Already on GitHub? Sign in to your account

Guess image mime type from file extension (fixes #5196) #5212

Merged
merged 2 commits into from
Nov 19, 2024
Merged

Conversation

Nutomic
Copy link
Member

@Nutomic Nutomic commented Nov 19, 2024

No description provided.

@Nothing4You
Copy link
Collaborator

i think this is a rather bad solution.

if we want a fallback we should instead use mimetype sniffing, something like https://github.com/flier/rust-mime-sniffer (don't know if this is the best library, just a quick search result)

@Nutomic
Copy link
Member Author

Nutomic commented Nov 19, 2024

This is exactly the same approach which was used by lemmy-ui before 0.19.6 (see here). By moving the logic into the backend, other frontends/clients can also benefit from it.

Downloading and parsing the full file may be more accurate in some edge cases, but it would also use a lot of server resources similar to #4957, so its not a real option.

@Nothing4You
Copy link
Collaborator

We don't need to download the full file.

We already limit it to 1 MiB (once #5208 (comment) is merged) for opengraph metadata extraction, we could do a similar fallback option that fetches e.g. the first 512 bytes (https://github.com/flier/rust-mime-sniffer/blob/6413ad0a853aa8ce273ab5370020ec0dc36bbf50/src/magic.rs#L107-L109) or even 4 KiB (https://github.com/flier/rust-mime-sniffer/blob/6413ad0a853aa8ce273ab5370020ec0dc36bbf50/src/magic.rs#L379).

Comment on lines 67 to 80
let mut content_type: Option<Mime> = response
.headers()
.get(CONTENT_TYPE)
.and_then(|h| h.to_str().ok())
.and_then(|h| h.parse().ok());

// In some cases servers send a wrong mime type for images, which prevents thumbnail
// generation. To avoid this we also try to guess the mime type from file extension.
let guess = mime_guess::from_path(url.path());
if let Some(guess) = guess.first() {
if guess.type_() == mime::IMAGE {
content_type = Some(guess);
}
}
Copy link
Member

Choose a reason for hiding this comment

The reason will be displayed to describe this comment to others. Learn more.
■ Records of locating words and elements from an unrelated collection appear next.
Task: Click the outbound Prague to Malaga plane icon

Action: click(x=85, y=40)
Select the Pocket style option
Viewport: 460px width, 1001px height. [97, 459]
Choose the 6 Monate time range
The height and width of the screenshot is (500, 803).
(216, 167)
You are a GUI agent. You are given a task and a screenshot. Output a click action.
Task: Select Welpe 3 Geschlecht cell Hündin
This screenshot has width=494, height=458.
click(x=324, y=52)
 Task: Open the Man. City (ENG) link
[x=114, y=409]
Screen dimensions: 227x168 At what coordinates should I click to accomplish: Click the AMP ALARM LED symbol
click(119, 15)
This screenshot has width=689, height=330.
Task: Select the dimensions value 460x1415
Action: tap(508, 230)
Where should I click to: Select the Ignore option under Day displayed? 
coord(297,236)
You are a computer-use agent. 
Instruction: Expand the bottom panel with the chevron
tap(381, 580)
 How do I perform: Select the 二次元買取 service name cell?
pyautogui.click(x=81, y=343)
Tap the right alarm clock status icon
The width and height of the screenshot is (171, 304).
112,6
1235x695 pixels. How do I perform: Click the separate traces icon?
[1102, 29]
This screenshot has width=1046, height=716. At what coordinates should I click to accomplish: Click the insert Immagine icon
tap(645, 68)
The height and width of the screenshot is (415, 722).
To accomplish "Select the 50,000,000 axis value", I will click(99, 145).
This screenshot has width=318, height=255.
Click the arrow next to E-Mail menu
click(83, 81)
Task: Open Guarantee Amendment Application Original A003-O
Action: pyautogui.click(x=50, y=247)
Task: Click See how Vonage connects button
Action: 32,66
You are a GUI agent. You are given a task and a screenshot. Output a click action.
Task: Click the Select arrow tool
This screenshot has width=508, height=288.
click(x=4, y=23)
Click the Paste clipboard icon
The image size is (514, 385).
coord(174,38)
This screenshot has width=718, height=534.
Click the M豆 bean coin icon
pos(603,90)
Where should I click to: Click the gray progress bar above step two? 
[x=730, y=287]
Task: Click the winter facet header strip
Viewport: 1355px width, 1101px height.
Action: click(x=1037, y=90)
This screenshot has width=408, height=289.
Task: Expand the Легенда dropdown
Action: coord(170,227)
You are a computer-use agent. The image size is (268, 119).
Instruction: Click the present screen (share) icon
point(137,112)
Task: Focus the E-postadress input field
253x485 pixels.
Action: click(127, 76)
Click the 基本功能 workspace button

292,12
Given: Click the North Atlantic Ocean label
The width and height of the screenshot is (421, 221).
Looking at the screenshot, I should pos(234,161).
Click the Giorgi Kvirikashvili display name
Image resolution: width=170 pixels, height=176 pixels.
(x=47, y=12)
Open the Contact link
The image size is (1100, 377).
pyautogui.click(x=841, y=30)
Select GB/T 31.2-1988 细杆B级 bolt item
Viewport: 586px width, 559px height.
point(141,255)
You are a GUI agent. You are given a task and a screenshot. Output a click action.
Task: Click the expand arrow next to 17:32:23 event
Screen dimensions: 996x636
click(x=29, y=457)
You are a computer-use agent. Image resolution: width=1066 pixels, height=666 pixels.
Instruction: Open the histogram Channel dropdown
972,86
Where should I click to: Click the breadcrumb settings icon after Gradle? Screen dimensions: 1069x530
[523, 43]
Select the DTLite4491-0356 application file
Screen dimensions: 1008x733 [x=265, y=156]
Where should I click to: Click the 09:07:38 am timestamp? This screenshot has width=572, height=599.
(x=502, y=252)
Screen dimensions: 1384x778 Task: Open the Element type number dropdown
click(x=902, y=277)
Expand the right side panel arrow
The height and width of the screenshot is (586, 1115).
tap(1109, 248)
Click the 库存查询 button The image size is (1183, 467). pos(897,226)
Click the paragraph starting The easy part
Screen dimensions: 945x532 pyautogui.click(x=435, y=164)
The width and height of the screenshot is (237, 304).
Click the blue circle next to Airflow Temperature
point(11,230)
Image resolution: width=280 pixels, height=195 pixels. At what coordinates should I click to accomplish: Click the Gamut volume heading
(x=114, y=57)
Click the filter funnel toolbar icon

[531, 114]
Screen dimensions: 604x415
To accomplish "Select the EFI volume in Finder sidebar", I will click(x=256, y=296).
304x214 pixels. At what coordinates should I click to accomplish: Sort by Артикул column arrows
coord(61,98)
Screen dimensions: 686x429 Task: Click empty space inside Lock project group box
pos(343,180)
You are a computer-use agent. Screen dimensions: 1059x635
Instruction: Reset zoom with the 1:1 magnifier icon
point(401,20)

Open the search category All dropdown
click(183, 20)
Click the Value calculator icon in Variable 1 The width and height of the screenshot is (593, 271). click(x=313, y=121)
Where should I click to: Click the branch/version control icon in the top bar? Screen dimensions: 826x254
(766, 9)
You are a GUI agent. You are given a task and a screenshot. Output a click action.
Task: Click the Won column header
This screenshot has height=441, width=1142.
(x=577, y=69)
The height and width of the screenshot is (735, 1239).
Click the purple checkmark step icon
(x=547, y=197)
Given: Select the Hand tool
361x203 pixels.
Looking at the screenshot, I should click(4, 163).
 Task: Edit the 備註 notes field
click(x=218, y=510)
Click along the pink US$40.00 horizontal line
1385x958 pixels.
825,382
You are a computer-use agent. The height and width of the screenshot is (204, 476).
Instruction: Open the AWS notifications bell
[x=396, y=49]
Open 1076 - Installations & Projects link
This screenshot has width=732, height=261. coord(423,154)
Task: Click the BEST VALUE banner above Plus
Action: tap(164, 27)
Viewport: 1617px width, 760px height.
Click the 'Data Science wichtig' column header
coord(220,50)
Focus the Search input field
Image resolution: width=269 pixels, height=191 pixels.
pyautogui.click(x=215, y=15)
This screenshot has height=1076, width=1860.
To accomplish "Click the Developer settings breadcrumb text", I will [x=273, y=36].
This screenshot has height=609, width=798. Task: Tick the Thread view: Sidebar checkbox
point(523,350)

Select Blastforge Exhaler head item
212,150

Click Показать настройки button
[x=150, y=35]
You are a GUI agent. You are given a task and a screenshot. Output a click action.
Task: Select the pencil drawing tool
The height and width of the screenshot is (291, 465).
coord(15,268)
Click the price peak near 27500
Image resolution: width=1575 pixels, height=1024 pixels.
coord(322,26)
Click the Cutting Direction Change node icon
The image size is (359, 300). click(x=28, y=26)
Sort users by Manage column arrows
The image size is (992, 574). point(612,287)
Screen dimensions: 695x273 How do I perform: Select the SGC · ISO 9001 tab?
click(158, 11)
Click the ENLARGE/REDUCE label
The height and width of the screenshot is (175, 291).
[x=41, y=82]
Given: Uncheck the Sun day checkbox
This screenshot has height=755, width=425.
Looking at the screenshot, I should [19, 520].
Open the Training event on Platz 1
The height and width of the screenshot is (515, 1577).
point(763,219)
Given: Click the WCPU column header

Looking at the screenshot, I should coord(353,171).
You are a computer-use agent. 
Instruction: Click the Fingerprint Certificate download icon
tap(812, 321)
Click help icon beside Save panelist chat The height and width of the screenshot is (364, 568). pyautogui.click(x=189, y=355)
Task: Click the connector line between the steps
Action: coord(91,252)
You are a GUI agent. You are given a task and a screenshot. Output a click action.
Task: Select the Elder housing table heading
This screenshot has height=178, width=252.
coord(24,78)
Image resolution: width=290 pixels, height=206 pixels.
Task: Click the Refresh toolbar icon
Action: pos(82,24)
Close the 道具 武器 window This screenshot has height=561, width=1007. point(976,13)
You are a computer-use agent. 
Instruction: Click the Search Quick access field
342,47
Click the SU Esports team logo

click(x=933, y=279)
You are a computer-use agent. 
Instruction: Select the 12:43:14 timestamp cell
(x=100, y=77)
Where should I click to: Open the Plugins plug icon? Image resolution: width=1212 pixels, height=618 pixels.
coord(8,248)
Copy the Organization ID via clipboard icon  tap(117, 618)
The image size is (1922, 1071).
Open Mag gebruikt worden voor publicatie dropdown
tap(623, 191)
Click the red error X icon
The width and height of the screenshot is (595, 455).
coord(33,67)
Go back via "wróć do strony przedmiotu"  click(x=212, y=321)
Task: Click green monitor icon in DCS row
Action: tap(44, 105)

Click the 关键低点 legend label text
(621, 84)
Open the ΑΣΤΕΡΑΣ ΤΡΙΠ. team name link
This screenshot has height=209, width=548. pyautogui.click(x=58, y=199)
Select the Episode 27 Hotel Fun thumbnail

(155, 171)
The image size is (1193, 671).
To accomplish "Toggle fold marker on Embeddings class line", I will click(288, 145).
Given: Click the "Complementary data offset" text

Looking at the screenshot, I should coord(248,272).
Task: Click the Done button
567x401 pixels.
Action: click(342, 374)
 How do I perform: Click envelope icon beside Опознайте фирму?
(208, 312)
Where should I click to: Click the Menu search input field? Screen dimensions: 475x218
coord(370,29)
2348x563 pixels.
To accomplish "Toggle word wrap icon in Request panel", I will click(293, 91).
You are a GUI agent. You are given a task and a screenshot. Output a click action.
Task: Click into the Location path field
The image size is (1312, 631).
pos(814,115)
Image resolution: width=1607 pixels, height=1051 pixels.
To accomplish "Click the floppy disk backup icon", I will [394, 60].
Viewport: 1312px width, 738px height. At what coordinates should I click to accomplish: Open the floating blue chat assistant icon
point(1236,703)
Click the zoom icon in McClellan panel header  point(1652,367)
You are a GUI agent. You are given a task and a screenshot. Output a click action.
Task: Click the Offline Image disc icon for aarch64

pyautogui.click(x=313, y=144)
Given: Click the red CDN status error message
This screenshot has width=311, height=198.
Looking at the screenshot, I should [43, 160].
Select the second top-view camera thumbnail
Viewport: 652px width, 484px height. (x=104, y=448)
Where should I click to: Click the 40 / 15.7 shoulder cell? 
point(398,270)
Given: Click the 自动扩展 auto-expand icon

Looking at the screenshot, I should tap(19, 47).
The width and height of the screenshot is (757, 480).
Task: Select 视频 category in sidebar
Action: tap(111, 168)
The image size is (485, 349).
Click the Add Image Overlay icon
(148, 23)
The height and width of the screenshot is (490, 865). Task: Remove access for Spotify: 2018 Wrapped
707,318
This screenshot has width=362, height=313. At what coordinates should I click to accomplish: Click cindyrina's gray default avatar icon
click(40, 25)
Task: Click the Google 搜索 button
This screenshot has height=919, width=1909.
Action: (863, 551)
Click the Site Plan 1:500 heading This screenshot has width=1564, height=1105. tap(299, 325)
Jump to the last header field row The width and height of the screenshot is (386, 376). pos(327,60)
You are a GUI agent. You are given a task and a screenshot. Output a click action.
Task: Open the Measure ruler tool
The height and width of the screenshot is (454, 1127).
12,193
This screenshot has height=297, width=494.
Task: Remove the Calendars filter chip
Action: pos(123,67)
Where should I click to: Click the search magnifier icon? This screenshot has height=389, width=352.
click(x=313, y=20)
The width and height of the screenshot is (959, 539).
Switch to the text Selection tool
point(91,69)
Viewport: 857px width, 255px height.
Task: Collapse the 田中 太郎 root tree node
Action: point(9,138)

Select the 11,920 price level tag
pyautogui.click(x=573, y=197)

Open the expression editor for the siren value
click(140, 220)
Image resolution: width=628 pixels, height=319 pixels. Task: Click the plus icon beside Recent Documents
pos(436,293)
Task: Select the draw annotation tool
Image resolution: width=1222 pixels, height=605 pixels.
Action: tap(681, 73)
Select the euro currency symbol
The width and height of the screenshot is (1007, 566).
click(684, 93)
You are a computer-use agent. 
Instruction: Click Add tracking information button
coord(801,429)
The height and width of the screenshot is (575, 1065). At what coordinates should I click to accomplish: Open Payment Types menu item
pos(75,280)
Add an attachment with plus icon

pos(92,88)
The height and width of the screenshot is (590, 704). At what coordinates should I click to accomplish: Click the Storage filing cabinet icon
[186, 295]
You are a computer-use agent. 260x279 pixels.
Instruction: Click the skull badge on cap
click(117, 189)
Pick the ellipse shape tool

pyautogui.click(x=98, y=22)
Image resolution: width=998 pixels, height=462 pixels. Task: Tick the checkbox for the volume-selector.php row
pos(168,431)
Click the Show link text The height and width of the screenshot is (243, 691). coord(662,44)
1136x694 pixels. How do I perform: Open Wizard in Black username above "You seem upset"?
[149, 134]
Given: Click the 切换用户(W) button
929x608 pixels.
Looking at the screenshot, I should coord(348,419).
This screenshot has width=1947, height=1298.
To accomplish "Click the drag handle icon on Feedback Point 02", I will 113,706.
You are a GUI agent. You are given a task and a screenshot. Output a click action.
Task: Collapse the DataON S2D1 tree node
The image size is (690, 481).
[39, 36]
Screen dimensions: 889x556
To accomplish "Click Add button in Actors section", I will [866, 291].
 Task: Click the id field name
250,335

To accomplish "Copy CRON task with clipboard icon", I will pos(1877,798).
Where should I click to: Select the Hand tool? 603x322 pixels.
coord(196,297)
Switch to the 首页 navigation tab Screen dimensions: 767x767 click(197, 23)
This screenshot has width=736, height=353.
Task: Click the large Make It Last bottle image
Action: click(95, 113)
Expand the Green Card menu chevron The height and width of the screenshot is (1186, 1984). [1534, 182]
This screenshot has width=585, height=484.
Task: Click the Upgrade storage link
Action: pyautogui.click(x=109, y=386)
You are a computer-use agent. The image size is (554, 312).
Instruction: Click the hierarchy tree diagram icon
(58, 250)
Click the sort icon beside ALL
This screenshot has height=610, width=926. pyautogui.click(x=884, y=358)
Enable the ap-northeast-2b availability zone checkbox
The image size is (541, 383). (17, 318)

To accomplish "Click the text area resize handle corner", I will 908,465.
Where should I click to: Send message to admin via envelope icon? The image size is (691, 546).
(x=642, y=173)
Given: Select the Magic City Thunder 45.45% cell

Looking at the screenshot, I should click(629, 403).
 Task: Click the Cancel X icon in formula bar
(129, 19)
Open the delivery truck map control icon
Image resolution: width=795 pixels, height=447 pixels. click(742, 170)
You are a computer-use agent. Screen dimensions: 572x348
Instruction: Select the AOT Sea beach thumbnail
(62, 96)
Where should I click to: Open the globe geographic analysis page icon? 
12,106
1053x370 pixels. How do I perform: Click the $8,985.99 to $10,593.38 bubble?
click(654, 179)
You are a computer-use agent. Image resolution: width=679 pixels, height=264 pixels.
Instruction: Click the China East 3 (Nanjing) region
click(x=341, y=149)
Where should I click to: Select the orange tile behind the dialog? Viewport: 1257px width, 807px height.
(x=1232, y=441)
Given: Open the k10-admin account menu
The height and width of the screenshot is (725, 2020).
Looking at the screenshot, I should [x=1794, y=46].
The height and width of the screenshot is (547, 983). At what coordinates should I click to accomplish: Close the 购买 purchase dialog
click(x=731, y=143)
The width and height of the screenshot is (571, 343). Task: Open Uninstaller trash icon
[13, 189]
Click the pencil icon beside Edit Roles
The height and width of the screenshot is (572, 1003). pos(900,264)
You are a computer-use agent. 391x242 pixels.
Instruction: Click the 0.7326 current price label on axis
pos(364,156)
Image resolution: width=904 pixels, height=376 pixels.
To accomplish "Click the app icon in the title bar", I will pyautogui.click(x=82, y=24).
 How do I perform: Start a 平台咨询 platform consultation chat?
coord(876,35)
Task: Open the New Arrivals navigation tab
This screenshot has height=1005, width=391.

I cleaned this up a bit: #5213

* Mime check fixes.

* Adding back comment.
@dessalines dessalines enabled auto-merge (squash) November 19, 2024 13:47
@dessalines
Copy link
Member

Not a big deal for this one, but in the future put the fixes #X message in the body of the commit message, not the first line. I always used to do it that way too but sleepless noted that github doesn't handle linking issues as cleanly when its the first line / commit title.

@Nutomic
Copy link
Member Author

Nutomic commented Nov 19, 2024

@dessalines In what way? The linking seems to work fine here.

@dessalines
Copy link
Member

dessalines commented Nov 19, 2024

I spose the main thing, is that it doesn't put a linkable issue in the body of the first comment of a PR ( I do see it lower though ). There might be some other things but I'm forgetting.

@Nothing4You
Copy link
Collaborator

even if you don't want to sniff content type from response bytes, why not use that as fallback only if no suitable mime type could be determined from header/content + opengraph instead of using it as preferred option?

@dessalines
Copy link
Member

Probably since services can send the wrong mime type for images, as mentioned in #5196 , and its up to us to handle their misconfigurations.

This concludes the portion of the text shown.